── Passage to read ──

The Greatest Generation, those who fought in World War II have stories many of us today can only imagine.
Doc Wilson was drafted into the Air Force in the 1940s. During his time fighting in WWII he took part in 31 bomb raids, before using the GI bill to finish medical school at Harvard University.
We’re proud of North Dakota, that’s why we’re bringing you the story of this incredible story of a 97 year old veteran who has found a life long home in our great state.
Herb ‘Doc’ Wilson shares, “You asked me what kind of doctor I was. Well, I tell them, ‘A horse doctor,’ and they look funny at me and say, ‘Oh, Veterinarian?’ And I say, ‘No, a horse-and-buggy doctor because I practiced in the old days with a horse-and-buggy, but I’m not quite that old.”
Herb Wilson’s 50-year career in medicine earned him the nickname that sticks with him today, Doc.
He is a World War II veteran, but when we met, Doc was dressed up in his father’s World War I uniform.
Doc adds, “I sort of felt patriotic enough to want to go into the service, but on the other hand, everyone was being drafted in those days.”
Wilson credits his patriotism to his father, who used to write a weekly column about the happenings in World War II.
Doc explains, “When the Atom Bomb was dropped, he got so excited about it, he stayed up all night for several nights, writing.”

───
── Entries provided ──

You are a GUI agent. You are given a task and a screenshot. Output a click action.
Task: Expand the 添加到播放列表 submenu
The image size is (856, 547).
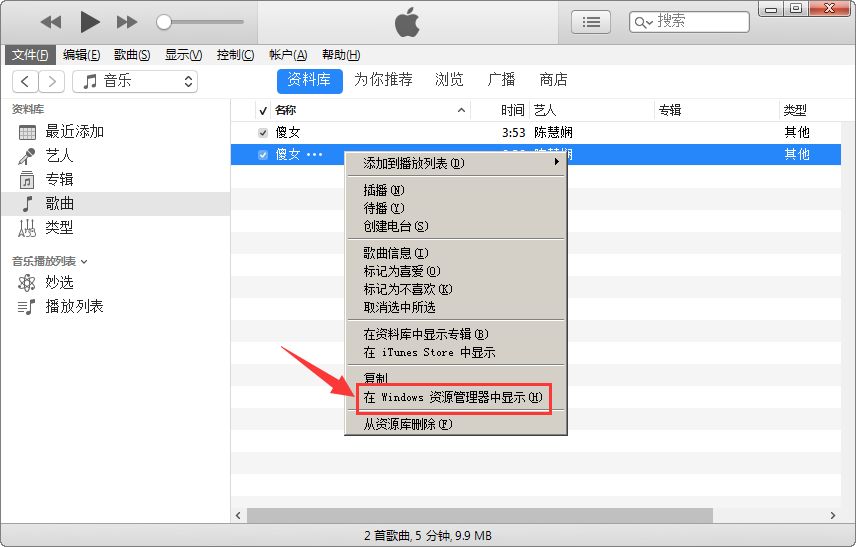(x=455, y=163)
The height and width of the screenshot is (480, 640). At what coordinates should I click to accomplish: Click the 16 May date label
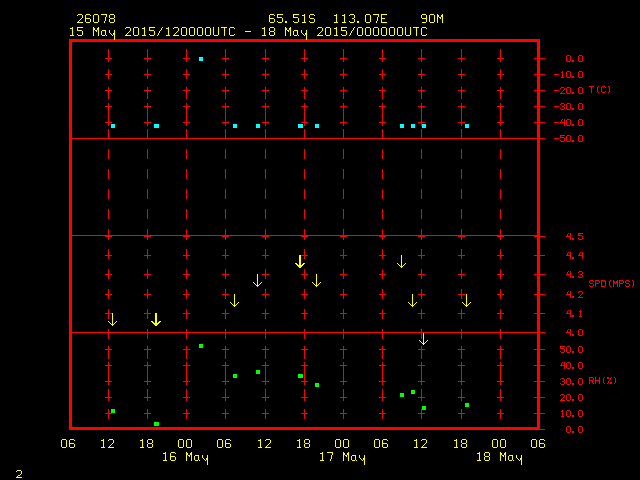pyautogui.click(x=186, y=458)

───

--- Task item A ---
Answer these questions using the passage about Doc Wilson:
(i) How many bomb raids did Doc Wilson take part in during World War II?
(ii) How many years did Herb Wilson's career in medicine last?
(iii) What uniform was Doc wearing at the meeting?
--- Task item B ---
Quote the passage about Doc Wilson from "Herb ‘Doc’ Wilson" to "World War II.".

--- Task answer A ---
(i) 31
(ii) 50 years
(iii) His father's World War I uniform

--- Task answer B ---
Herb ‘Doc’ Wilson shares, “You asked me what kind of doctor I was. Well, I tell them, ‘A horse doctor,’ and they look funny at me and say, ‘Oh, Veterinarian?’ And I say, ‘No, a horse-and-buggy doctor because I practiced in the old days with a horse-and-buggy, but I’m not quite that old.”
Herb Wilson’s 50-year career in medicine earned him the nickname that sticks with him today, Doc.
He is a World War II veteran, but when we met, Doc was dressed up in his father’s World War I uniform.
Doc adds, “I sort of felt patriotic enough to want to go into the service, but on the other hand, everyone was being drafted in those days.”
Wilson credits his patriotism to his father, who used to write a weekly column about the happenings in World War II.